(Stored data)
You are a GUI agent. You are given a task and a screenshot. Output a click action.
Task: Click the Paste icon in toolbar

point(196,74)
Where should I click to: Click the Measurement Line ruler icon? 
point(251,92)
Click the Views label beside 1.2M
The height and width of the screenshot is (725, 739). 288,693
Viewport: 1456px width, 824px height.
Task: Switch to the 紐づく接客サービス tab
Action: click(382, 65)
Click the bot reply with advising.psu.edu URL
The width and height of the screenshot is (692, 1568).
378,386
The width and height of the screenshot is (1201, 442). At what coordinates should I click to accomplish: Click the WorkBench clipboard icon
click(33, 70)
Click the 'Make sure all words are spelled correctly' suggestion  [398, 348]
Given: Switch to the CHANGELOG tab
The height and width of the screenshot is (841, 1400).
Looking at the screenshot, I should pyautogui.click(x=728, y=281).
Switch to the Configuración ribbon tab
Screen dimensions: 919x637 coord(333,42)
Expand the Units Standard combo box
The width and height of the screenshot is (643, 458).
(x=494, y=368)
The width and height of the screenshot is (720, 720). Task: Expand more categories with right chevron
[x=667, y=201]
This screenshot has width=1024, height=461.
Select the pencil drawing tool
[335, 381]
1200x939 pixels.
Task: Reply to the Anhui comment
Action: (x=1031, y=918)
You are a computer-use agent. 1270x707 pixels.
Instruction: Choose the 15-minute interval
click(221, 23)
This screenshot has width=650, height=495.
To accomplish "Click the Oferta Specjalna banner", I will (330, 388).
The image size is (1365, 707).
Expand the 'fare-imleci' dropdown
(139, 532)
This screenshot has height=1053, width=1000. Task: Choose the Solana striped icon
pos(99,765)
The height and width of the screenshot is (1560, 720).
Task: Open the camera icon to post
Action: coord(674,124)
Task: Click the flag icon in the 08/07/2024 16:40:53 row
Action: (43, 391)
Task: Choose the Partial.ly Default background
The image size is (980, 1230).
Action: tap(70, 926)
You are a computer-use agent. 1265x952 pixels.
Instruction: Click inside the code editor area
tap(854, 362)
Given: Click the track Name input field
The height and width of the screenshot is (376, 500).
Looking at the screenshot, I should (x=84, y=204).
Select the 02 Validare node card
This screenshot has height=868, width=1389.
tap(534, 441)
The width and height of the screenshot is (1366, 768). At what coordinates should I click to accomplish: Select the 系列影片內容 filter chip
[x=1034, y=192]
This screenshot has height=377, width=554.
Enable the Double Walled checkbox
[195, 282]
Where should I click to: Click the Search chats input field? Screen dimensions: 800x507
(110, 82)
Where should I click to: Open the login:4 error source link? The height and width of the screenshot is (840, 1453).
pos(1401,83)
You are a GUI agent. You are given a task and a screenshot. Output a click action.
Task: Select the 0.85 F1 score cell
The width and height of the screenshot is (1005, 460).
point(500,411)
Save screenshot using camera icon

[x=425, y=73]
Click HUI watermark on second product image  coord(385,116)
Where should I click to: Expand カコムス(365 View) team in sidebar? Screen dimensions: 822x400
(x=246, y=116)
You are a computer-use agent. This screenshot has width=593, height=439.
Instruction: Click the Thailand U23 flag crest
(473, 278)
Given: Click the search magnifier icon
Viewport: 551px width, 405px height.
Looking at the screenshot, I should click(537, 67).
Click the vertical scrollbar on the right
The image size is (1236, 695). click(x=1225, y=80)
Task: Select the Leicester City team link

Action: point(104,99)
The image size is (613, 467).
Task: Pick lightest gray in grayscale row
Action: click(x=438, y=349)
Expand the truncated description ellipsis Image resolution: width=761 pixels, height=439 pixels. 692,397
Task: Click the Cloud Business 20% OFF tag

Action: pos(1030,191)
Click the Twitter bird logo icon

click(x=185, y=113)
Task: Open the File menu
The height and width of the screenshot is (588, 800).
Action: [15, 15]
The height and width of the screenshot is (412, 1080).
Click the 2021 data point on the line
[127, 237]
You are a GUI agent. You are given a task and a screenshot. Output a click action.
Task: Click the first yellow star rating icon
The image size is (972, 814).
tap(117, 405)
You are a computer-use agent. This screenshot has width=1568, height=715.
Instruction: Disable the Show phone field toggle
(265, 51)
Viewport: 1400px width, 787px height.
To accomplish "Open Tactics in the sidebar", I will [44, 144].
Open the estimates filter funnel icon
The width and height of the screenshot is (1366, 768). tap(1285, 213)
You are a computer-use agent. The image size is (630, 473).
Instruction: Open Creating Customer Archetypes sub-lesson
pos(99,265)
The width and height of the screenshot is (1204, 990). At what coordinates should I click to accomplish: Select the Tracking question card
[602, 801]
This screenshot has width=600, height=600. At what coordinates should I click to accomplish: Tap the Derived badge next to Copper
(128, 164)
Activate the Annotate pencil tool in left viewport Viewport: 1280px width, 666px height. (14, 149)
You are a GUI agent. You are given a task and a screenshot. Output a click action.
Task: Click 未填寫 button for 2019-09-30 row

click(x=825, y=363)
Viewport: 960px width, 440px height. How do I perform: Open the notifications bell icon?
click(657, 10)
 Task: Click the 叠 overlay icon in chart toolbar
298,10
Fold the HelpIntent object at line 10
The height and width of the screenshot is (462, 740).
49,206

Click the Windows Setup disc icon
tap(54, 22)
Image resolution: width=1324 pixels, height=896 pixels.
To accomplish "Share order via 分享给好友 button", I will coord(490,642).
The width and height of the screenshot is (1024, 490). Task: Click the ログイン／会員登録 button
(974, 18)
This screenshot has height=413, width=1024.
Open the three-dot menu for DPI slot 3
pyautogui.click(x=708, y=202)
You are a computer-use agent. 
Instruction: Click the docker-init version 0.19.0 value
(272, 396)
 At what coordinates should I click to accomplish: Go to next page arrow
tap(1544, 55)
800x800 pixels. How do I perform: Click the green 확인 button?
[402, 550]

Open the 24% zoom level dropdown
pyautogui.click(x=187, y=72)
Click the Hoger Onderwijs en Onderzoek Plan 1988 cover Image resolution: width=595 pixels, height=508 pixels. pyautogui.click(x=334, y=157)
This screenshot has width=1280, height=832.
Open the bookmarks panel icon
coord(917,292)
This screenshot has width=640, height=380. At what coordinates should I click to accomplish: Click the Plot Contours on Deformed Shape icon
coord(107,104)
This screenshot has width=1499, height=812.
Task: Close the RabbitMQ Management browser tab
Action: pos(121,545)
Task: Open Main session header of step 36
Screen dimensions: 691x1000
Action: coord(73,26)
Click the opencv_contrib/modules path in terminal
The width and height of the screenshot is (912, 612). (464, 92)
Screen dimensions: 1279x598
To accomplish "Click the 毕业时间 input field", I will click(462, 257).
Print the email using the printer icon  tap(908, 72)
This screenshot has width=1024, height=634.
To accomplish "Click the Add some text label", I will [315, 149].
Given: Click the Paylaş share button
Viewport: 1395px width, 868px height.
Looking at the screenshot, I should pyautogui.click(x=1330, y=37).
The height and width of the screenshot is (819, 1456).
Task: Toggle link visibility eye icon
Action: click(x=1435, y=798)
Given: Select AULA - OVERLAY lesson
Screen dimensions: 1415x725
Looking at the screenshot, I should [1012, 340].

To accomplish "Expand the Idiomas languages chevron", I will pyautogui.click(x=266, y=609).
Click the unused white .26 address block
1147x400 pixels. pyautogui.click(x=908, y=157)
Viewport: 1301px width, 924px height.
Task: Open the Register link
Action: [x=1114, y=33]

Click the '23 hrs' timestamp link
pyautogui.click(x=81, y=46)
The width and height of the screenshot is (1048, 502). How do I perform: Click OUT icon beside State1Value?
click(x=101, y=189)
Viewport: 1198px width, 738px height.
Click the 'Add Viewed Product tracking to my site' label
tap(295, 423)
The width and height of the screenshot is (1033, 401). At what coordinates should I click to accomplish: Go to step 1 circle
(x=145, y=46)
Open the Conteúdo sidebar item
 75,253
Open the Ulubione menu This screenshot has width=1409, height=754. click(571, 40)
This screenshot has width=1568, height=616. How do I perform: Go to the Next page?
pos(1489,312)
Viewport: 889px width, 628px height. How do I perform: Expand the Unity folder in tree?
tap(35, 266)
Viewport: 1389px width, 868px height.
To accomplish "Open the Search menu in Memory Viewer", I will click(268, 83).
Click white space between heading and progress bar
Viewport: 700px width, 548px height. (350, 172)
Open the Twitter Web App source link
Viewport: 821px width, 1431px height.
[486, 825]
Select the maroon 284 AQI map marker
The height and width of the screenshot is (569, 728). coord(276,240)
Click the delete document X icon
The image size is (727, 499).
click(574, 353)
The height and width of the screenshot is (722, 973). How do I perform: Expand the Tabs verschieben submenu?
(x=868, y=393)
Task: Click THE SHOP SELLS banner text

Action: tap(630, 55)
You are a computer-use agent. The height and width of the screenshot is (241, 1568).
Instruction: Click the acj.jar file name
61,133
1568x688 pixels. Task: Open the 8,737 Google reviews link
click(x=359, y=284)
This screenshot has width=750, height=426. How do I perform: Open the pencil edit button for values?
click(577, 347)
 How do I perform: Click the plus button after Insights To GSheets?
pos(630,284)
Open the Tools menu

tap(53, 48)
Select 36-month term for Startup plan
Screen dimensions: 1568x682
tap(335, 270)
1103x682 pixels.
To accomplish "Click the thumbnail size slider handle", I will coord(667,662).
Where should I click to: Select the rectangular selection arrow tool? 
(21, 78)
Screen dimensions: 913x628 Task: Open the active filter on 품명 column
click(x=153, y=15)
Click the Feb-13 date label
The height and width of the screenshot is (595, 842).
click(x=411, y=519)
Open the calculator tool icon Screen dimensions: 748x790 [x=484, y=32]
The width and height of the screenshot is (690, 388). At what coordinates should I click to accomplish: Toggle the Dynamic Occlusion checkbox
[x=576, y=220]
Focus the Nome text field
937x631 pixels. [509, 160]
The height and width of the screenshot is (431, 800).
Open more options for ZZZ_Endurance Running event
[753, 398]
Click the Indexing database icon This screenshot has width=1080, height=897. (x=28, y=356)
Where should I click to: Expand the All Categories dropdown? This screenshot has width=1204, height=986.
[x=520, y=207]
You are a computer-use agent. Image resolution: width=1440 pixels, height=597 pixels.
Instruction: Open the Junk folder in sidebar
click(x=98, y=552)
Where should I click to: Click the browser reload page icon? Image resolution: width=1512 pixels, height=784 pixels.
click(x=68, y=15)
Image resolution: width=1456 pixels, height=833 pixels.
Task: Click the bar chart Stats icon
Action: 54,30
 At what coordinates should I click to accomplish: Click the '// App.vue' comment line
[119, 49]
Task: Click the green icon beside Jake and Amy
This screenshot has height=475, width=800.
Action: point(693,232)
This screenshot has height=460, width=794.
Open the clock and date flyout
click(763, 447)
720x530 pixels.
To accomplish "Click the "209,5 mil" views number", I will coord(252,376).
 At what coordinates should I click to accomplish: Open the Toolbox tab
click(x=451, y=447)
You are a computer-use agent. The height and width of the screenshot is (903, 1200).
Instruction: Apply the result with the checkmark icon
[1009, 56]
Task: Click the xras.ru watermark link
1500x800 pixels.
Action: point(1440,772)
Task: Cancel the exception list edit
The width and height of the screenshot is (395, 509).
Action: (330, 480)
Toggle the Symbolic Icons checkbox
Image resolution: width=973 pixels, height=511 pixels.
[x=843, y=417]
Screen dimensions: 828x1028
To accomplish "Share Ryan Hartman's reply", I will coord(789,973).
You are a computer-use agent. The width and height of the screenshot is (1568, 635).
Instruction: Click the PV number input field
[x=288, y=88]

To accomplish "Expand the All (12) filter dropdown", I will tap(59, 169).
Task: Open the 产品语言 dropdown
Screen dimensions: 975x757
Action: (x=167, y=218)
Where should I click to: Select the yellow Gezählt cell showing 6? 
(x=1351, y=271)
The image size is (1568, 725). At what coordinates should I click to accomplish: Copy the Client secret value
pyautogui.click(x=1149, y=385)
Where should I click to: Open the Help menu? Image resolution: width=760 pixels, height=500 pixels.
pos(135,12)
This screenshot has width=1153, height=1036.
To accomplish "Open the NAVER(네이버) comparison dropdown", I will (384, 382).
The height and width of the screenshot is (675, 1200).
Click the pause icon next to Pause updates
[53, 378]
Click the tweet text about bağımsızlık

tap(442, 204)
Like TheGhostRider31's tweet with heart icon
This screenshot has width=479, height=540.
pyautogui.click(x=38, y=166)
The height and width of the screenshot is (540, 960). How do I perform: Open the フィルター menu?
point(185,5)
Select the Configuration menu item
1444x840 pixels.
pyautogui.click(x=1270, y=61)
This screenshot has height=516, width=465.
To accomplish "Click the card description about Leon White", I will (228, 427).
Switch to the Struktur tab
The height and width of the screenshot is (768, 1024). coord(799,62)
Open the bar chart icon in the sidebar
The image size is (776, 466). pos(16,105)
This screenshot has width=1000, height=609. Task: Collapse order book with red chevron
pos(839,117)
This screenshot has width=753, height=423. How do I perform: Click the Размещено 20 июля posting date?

> **Your assignment**: As listed above, the lines from the line with "Click the '23 hrs' timestamp link" to the line with "Open the Ulubione" are to be echoed exactly, with both ends included and nothing added.

> **Exercise output**:
Click the '23 hrs' timestamp link
pyautogui.click(x=81, y=46)
The width and height of the screenshot is (1048, 502). How do I perform: Click OUT icon beside State1Value?
click(x=101, y=189)
Viewport: 1198px width, 738px height.
Click the 'Add Viewed Product tracking to my site' label
tap(295, 423)
The width and height of the screenshot is (1033, 401). At what coordinates should I click to accomplish: Go to step 1 circle
(x=145, y=46)
Open the Conteúdo sidebar item
 75,253
Open the Ulubione menu This screenshot has width=1409, height=754. click(571, 40)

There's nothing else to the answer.